Your interpretation demonstrates a concerning lack of ability to generalize findings:
"the authors' findings suggest that some members of the general population [they only ever claimed it was some] of one crowdsourcing platform (MTurk) [why wouldn't this generalize to other crowd-work platforms?] might be inclined to use ChatGPT [provably do use ChatGPT] for relatively complex text summarization tasks [for their assigned tasks that they elected to perform] when offered average (below average?) pay [when offered market rate pay], in the absence of clear instructions disallowing the use of language models [when using previously successful study protocols]"
I summarize your points (without the use of ChatGPT) below and respond:
1. Small sample
The small n of GPTurk is a drawback for sure, but not for the reason you state. Higher n would be desirable for a more precise estimation of the proportion of workers.

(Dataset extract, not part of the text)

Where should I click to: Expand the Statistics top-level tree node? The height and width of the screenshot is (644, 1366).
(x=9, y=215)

Your issue with the study seems to be that their sample of 44 only includes a tiny slice of Turkers. This ignores the whole idea of sampling. To detect a population-level effect, you can take a small sample, estimate the proportion of that effect, and generalize it to the population. Studies that investigate heart attack interventions that capture 0.04% of the global heart attack population are taken as valid.
2. Clear instructions/study design
The instructions given were typical-use conditions. If anything, the conclusion you could draw from this paper is "Oh, it seems like Turkers frequently use ChatGPT to perform their assigned tasks! It would be wise to include "don't use ChatGPT" in future prompts to discourage their use."

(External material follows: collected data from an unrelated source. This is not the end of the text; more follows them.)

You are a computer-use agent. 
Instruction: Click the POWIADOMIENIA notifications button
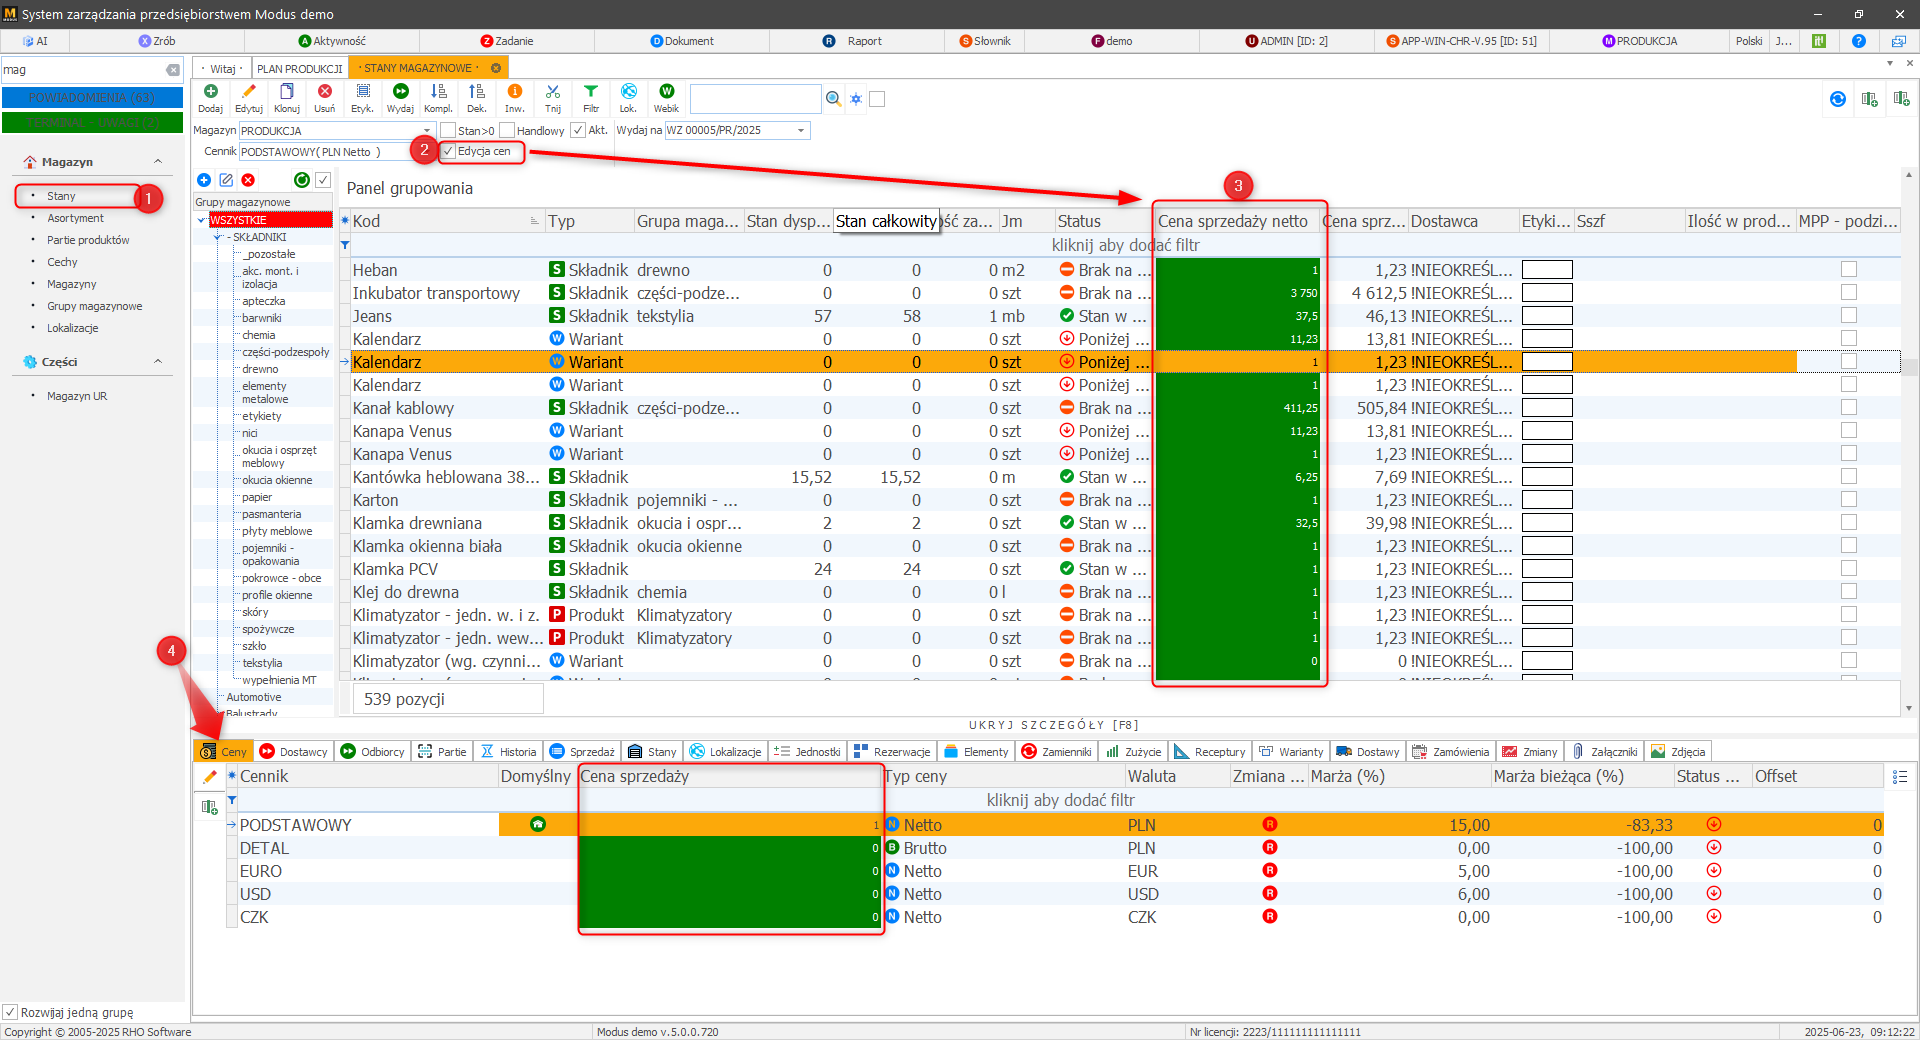click(92, 98)
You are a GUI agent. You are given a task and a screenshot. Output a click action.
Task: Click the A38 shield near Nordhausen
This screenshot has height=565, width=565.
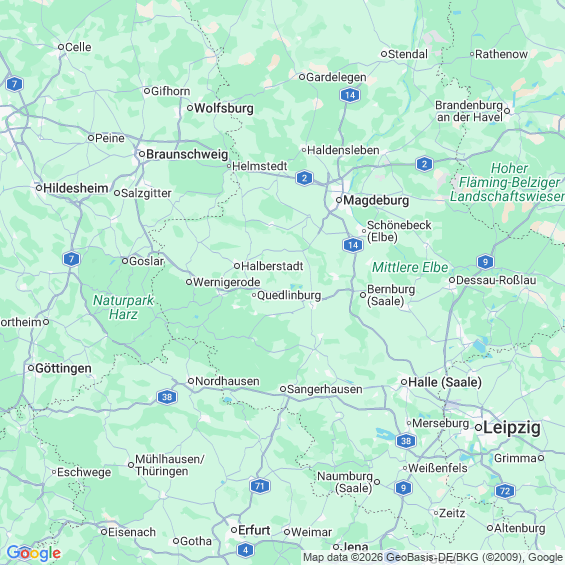tap(167, 397)
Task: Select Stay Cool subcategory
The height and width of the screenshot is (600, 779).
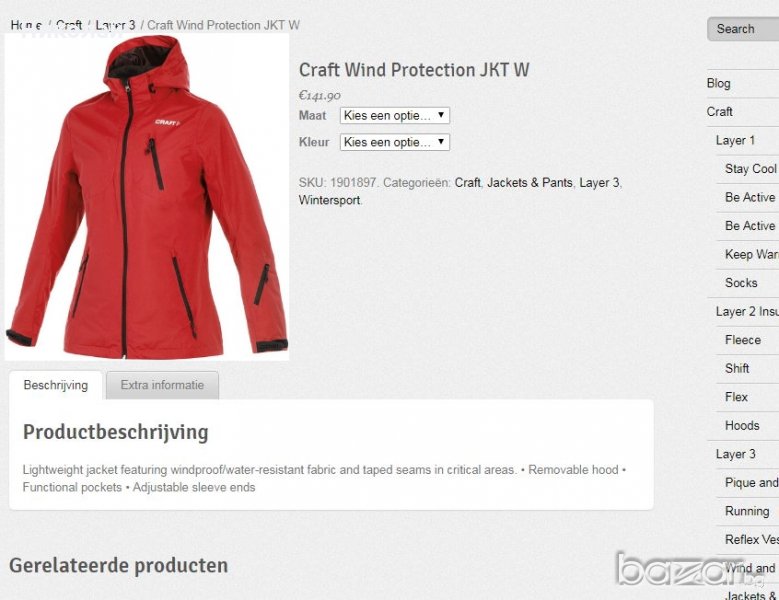Action: coord(751,169)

Instead, you bizarrely jump to defend Turkers and claim that only a tiny amount use them, and we don't even really know if they do, and if they do it's because they aren't being paid enough, or because the task was too complex, or because they weren't told they couldn't. It is clear your a priori stance is that Turkers are being maligned by this paper and you are emotionally invented in their defense rather than an objective discussion of the research.
3. Fair pay
Again, the conditions created in GPTurk are the typical-use conditions by social scientists. If anything, the point you're making by saying they should have paid more is that in order to get the same quality of MTurk data as last year, researchers now have to pay more for it. That is a massive finding with huge implications for typical-use MTurk!!

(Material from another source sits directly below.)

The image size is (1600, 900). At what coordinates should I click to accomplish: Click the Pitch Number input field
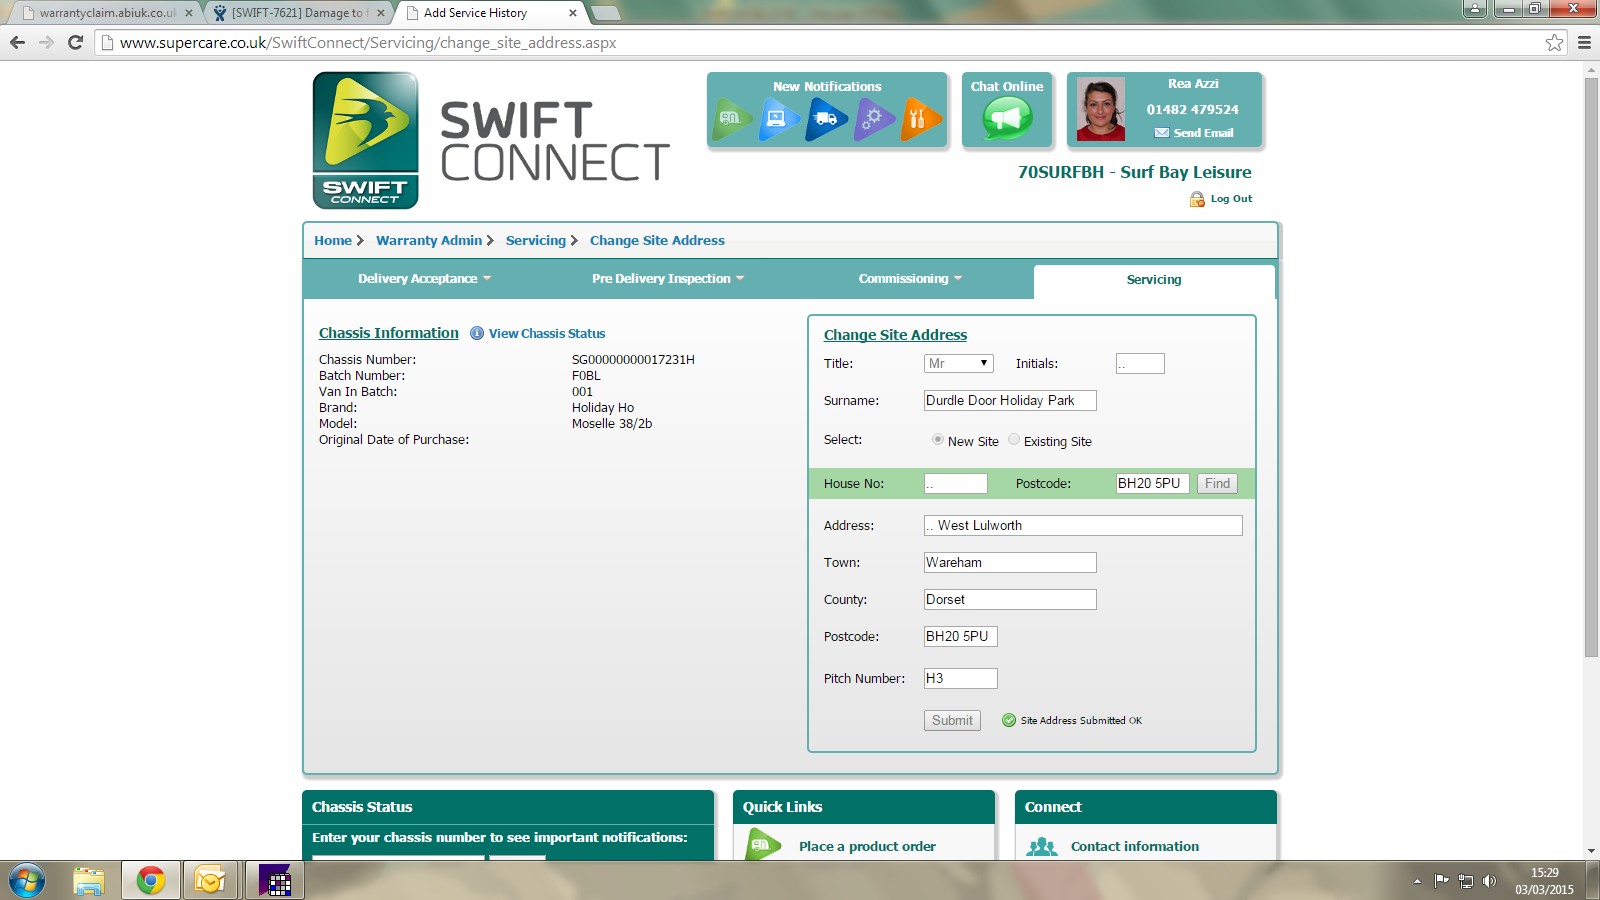point(960,679)
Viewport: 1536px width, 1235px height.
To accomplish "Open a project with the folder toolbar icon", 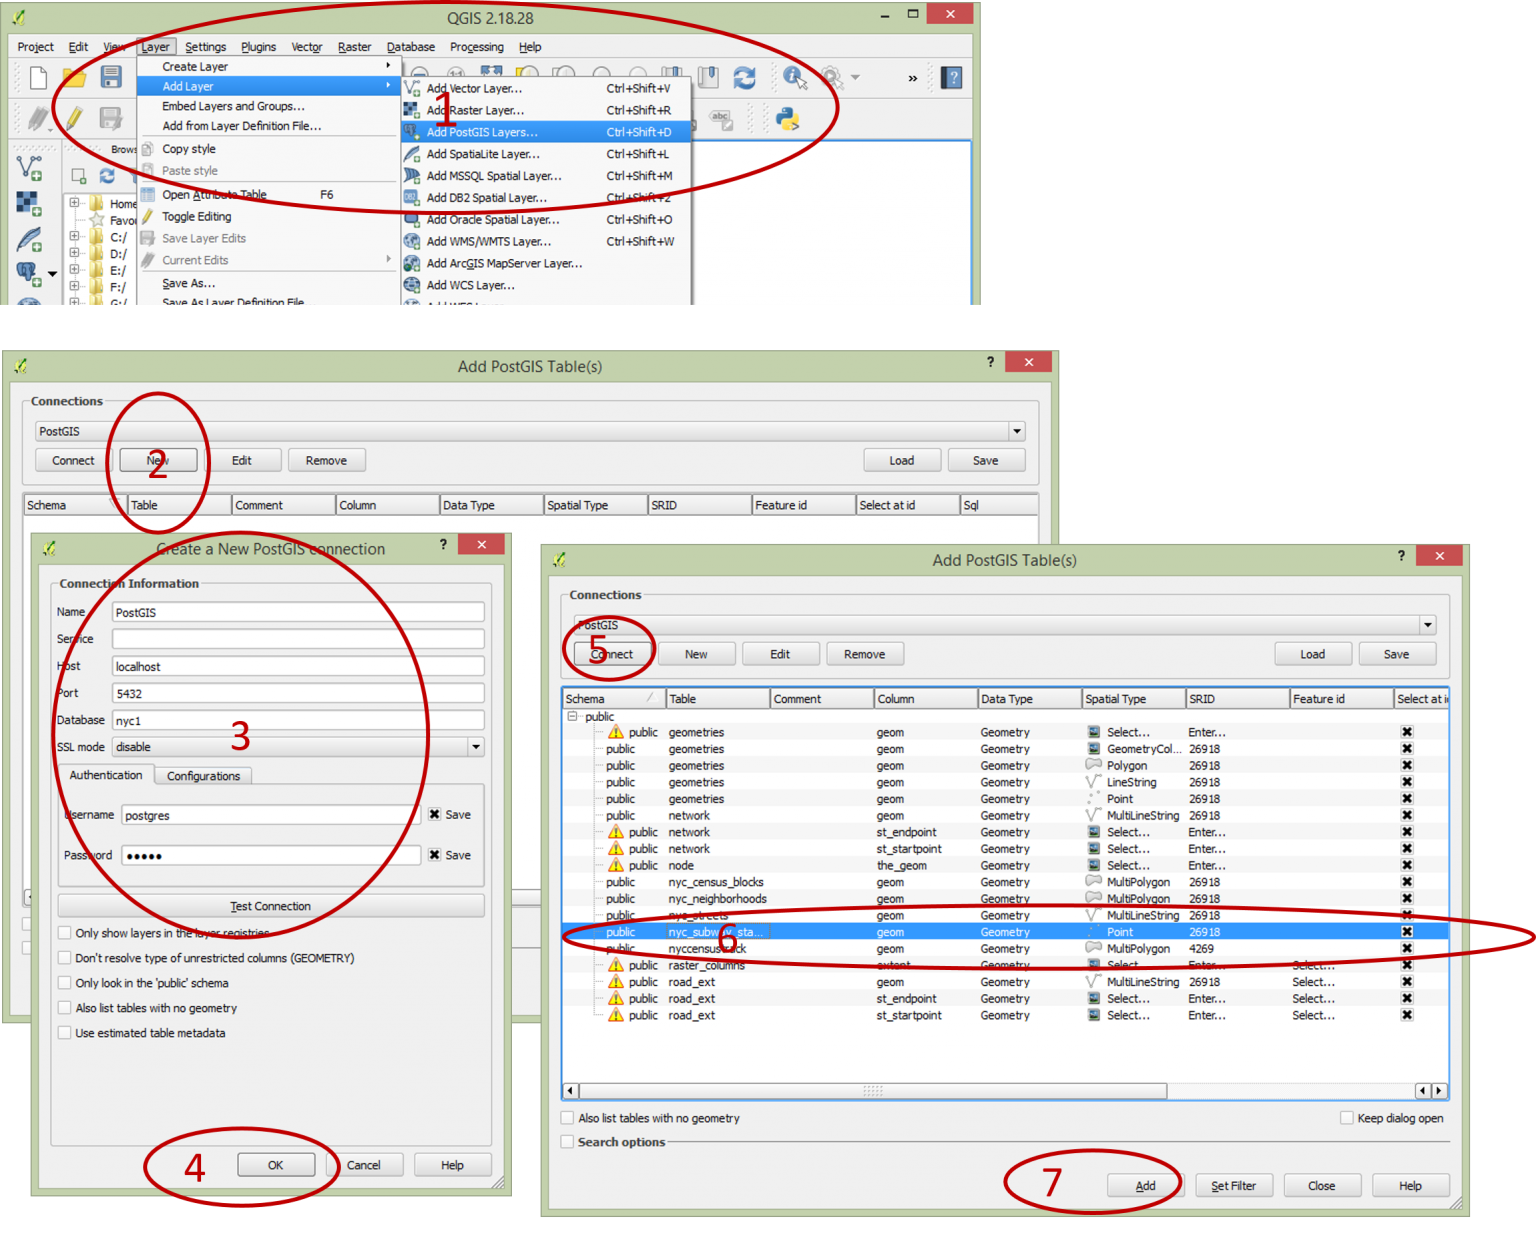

Furthermore, you say workers are "underpaid" based off of what you feel is fair for an hour of labour. What special economic insights are you blessed with that lets you determine fair prices? In this world, we use markets to determine a fair price. Turkers choose tasks to perform based on whether they think it's worth it or not. The very task and price point done in the study are based off of past MTurk studies. Whether you personally would elect to be a Turker at market rates is irrelevant, but this study did not "underpay" them.
In general, the fundamental takeaway from this pre-print is that LLMs are being used by Turkers in typical-use scenarios. This degrades the quality and increases the cost (both in labour and money) of collecting this type of data. Platitudes like "of course MTurk isn't reliable!" and "the onus of good data collection is on the researchers" are irrelevant to the question of whether LLM usage is now prevalent on MTurk (it is) and whether that negatively impacts research (it does).